-- Written exercise --
Pull out every line in the rows below that contains the word "Bookmark".
++++ The records ++++
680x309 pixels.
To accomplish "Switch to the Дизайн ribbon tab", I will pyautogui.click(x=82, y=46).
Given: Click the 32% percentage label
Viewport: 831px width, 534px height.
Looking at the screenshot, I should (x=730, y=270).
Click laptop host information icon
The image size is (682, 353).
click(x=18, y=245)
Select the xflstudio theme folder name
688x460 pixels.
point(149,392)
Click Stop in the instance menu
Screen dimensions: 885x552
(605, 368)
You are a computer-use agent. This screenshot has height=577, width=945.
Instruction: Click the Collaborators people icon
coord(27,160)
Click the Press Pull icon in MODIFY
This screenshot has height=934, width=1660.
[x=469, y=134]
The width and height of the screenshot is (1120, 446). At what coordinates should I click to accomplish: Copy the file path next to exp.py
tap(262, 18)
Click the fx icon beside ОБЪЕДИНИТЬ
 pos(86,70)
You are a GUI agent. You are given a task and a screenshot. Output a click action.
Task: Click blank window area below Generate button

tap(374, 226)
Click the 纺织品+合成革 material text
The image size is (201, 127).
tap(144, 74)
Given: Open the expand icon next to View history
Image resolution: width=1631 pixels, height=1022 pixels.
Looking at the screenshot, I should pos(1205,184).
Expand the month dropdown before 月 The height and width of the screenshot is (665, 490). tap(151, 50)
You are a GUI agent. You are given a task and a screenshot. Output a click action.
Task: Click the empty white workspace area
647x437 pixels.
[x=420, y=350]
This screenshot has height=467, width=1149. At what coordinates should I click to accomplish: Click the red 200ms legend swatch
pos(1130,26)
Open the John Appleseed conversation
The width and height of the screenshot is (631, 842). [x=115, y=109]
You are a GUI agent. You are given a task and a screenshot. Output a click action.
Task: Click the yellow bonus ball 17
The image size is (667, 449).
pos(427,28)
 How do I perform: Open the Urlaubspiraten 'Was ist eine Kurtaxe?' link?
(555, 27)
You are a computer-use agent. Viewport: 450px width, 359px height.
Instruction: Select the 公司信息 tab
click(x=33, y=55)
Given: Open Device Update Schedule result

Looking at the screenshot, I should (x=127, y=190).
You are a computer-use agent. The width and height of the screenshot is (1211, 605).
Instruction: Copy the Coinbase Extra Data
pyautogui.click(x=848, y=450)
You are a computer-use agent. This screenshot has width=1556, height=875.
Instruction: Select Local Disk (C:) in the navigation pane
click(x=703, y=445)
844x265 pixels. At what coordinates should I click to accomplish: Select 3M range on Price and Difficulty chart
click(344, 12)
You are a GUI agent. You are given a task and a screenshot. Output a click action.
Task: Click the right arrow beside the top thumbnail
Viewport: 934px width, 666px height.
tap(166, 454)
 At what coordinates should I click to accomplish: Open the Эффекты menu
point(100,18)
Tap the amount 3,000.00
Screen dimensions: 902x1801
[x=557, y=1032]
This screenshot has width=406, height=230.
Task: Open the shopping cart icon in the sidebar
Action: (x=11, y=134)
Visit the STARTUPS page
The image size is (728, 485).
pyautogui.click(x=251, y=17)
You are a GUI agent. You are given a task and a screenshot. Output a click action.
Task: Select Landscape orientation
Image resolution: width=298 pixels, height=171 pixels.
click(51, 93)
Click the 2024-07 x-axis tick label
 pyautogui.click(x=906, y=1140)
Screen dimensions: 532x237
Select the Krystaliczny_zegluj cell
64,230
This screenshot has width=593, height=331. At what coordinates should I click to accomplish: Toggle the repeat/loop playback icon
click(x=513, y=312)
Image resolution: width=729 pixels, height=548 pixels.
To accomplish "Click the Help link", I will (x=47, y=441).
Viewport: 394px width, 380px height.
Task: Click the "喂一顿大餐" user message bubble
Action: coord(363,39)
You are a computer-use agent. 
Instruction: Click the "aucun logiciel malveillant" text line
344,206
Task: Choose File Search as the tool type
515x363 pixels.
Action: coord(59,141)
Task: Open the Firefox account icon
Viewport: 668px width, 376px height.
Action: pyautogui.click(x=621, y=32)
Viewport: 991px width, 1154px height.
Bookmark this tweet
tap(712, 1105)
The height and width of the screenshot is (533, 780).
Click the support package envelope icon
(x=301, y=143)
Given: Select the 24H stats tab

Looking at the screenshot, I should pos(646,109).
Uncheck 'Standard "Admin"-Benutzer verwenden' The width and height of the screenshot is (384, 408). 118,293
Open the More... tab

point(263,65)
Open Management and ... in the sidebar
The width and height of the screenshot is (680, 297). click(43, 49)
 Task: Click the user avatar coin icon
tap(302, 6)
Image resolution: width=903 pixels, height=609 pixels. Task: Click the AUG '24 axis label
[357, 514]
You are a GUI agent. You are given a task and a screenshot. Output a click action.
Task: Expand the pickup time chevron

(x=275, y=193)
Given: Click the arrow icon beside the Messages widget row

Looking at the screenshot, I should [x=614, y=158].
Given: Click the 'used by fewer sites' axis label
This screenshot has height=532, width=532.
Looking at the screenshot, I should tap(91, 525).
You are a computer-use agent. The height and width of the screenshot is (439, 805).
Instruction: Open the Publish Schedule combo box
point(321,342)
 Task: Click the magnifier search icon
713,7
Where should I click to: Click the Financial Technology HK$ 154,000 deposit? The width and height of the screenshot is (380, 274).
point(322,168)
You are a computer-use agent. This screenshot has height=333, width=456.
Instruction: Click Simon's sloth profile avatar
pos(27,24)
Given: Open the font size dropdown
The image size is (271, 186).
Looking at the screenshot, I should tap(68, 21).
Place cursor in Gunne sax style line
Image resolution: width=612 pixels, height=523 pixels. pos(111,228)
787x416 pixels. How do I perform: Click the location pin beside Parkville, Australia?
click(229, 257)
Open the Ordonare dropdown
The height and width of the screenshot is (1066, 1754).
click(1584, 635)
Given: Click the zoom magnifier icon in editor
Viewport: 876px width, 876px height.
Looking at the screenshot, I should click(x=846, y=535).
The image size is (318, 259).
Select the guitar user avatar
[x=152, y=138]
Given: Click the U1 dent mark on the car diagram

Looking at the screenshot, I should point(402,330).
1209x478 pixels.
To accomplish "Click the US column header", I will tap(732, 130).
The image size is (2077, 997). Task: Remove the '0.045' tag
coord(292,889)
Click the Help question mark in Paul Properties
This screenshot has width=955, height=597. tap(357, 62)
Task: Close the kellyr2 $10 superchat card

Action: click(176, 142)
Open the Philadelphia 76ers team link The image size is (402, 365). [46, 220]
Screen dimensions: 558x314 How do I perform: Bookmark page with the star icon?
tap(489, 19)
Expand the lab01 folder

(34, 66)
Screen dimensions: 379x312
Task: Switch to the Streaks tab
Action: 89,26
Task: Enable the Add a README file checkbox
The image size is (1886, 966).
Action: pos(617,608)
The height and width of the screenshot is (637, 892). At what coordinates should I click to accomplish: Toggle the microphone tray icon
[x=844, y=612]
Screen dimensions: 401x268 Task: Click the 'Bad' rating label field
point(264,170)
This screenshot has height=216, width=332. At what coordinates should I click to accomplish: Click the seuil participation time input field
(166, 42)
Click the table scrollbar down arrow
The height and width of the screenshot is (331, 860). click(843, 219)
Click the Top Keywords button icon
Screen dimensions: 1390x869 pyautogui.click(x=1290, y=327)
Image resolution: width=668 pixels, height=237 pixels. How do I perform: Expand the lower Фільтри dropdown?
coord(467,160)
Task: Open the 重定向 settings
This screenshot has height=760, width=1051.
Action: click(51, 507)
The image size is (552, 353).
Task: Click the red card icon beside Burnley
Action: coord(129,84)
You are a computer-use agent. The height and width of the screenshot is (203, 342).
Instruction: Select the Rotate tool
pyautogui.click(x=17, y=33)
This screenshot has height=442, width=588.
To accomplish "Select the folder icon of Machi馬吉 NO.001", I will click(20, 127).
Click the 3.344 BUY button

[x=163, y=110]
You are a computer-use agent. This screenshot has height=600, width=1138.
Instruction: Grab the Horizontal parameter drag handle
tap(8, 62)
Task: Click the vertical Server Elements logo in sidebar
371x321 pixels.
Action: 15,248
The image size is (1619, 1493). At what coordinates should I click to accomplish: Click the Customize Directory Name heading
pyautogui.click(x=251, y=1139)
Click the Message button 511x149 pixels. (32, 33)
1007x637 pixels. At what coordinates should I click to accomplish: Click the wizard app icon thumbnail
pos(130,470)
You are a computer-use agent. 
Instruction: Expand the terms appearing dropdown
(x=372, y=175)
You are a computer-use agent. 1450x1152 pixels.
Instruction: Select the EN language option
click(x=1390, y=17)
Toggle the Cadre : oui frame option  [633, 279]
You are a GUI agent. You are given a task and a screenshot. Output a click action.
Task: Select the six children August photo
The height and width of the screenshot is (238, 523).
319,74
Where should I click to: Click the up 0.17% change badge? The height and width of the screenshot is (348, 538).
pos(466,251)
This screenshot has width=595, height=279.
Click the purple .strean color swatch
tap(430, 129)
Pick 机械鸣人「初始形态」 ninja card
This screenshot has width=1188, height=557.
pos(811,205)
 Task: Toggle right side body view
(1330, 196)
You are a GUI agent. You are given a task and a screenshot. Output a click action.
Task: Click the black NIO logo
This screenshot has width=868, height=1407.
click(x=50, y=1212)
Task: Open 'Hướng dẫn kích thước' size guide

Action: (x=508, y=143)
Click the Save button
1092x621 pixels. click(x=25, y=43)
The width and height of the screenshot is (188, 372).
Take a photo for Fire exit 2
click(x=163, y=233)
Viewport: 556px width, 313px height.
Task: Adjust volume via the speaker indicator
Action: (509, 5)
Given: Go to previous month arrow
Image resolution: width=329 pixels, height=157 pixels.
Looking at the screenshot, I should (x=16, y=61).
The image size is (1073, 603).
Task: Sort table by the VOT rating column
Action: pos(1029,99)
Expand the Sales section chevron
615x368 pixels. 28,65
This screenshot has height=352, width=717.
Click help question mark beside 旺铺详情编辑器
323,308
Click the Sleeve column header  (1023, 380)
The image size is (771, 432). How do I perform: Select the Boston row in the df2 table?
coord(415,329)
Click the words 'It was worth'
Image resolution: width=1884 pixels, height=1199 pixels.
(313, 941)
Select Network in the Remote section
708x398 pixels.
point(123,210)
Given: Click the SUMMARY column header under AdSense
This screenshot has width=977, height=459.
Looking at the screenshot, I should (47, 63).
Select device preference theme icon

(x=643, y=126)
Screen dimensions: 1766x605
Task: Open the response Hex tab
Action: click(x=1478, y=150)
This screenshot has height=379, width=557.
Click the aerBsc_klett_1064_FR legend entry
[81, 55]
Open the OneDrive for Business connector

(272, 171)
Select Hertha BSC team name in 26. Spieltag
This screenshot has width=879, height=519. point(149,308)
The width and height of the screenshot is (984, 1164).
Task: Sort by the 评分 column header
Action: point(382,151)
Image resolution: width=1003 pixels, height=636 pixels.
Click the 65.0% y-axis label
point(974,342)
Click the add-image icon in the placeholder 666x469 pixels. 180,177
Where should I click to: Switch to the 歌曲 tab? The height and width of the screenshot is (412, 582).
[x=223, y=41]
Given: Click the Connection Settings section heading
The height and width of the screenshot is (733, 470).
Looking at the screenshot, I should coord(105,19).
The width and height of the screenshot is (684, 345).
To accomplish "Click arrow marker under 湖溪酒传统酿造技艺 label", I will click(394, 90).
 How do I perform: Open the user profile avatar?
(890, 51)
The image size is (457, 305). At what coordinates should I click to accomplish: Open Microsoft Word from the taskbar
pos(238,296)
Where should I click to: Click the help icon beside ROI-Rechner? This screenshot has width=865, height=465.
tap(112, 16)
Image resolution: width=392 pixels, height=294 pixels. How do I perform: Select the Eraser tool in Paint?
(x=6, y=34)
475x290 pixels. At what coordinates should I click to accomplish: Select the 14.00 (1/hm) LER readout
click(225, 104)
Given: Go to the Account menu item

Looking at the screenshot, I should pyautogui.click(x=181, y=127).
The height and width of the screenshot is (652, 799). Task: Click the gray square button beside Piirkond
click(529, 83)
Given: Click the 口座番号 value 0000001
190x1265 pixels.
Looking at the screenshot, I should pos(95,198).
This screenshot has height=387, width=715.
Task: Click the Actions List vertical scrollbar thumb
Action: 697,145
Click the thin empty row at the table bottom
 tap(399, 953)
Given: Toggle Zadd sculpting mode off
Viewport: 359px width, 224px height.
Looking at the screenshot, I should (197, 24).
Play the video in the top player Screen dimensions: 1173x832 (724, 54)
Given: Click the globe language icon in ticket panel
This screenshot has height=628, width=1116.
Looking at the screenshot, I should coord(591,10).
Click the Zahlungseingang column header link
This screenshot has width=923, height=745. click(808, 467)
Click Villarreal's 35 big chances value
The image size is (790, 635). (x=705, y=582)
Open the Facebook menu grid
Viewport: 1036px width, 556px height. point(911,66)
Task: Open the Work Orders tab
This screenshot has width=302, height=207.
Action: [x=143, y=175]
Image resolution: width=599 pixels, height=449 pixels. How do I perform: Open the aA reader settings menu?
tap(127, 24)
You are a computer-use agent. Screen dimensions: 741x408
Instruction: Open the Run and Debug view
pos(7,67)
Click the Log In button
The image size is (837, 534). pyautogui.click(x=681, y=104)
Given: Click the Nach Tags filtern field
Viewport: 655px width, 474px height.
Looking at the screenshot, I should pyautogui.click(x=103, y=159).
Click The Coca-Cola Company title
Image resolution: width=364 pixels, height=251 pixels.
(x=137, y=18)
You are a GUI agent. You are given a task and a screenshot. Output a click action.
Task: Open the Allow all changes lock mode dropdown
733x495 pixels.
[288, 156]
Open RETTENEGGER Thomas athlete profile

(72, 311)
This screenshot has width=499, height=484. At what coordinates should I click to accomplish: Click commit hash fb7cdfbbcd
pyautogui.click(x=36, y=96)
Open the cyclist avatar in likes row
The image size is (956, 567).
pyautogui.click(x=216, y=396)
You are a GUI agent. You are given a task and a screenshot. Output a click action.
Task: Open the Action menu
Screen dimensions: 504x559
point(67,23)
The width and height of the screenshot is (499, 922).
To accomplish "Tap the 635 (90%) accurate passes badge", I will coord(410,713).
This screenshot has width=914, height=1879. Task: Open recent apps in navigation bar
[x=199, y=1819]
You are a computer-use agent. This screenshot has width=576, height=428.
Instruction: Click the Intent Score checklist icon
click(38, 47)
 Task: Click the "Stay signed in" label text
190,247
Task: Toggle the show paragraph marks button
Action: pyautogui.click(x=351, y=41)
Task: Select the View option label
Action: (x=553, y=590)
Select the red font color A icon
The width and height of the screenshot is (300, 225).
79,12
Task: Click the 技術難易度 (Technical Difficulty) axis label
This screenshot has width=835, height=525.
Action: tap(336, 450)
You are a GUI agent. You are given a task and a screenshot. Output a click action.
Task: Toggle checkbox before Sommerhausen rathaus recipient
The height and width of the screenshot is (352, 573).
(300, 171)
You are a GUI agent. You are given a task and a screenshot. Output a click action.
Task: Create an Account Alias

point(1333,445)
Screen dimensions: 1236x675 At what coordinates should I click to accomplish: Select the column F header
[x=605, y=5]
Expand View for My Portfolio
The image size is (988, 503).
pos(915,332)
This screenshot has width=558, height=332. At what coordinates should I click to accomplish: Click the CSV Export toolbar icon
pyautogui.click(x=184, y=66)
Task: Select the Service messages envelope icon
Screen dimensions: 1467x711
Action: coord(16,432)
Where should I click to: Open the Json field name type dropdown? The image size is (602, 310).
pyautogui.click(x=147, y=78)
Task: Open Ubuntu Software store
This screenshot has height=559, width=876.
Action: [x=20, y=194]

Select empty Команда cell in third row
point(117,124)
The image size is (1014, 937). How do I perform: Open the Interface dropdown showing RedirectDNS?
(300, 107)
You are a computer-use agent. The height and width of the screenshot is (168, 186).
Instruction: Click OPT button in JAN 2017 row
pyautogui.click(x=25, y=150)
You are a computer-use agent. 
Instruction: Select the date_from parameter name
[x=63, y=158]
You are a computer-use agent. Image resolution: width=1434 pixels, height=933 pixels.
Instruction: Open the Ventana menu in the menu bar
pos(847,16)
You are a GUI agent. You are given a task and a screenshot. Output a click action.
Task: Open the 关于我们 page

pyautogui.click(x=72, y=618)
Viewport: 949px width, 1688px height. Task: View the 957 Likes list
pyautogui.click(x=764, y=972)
++++
-- Answer for the task --
Bookmark this tweet
Screen dimensions: 558x314 How do I perform: Bookmark page with the star icon?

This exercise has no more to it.